How to Handle Difficult & Unhappy Clients (for Stylists)

You’ve listened. You’ve cut and colored. You’ve styled. You’re pretty darn happy with your work. But when you spin the chair around for your client to fall in love with your skill, you’re met with a less than enthusiastic response.

Working in a service industry means running the risk of encountering an unhappy client. Whether you’re a seasoned pro or just starting out, chances are you’ll find yourself in the unpleasant situation at least once.

Having savvy customer service skills in play will always help you address even the worst situations. We asked salon owners Jessica Steele of Beehive Beauty Shop in Wasilla, Alaska, and Kendra Meyer of Shear by Kendra in Indianapolis for their tips and tricks.
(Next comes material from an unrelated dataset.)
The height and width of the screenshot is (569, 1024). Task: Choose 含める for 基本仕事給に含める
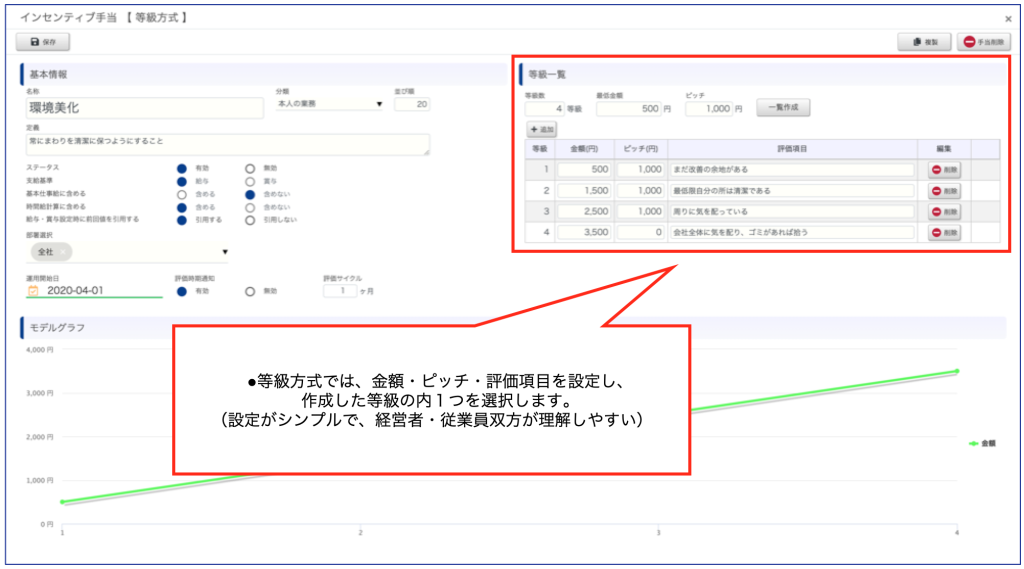coord(182,193)
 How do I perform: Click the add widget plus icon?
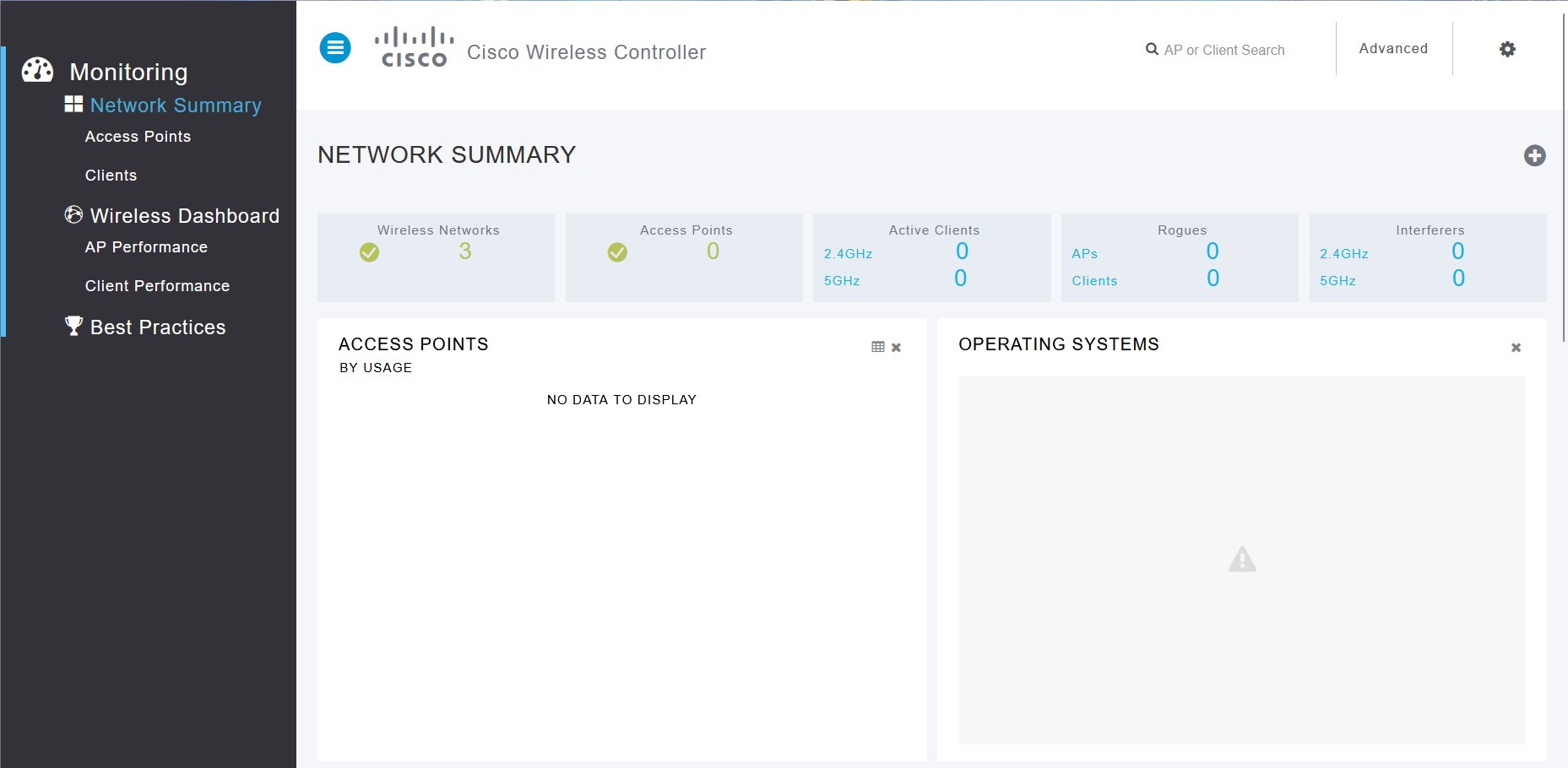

Difficult & Unhappy Clients

Here’s what we learned:

Be All Ears

Both Steele and Meyer preach the number one customer service skill: listen! Complaints aren’t fun, but interrupting the client or talking back is NEVER the right solution. “This is not the time to defend anything, it’s the time to be quiet and allow the client to be heard,” said Steele. “Always allow the client to have their feelings and their experience at the salon. You will never be able to convince anyone that their bad experience was not really that bad,” she said. After they get their time to vent, offer sympathy and ask how you can make the experience better and what you can do to fix the problem.shutterstock_120705574

Read the Situation

Some clients are in a bad mood for other reasons–a fight with a significant other, a stressful day at work, etc. Meyer suggests reading those situations and trying to diffuse any complications that might arise before the appointment even gets under way. “When I offer my clients wine and chocolate after a long day at work, they react like I just let them win the lotto and I could almost do anything and they would love it!” she said.

Fess Up

Sometimes you can’t escape a slip up. If you know something is going awry during the appointment, don’t wait to address it only if the client notices. Steele always tells her stylists that being upfront with a client is the best way to avoid a big problem. “You are owning up to the fact that if given the chance you are capable of fixing it,” she said. “If you wait for the client to tell you they are unhappy with something then they are automatically on the offensive and you are on the defensive.” Steele points out that bringing it up first puts your walls down, helping to show you’re human, caring, and an honest, reliable hairdresser.

Offer Perks

A product is often an easy solution for a minor problem. If a complaint is on the smaller scale, like hair feeling dry after a color treatment, Steele said she might offer a free product, like Paul Mitchell Original Hair Repair Treatment, to address the problem. Just don’t forget to include a heartfelt apology for the complication!

Cut Them Loose

There will always be clients you just don’t click with, and they often are the ones that complain the most. If you have a client that you can never seem to make happy, Steele says you should explain that you feel you aren’t able to fully understand their wishes and perhaps they might have better success with another stylist or salon. “Then you can remind the client it’s all about them and you want them to be happy,” she said, even if that means taking their business elsewhere. “We all want to be with the clients we love instead of killing ourselves to be with clients that aren’t a good fit.”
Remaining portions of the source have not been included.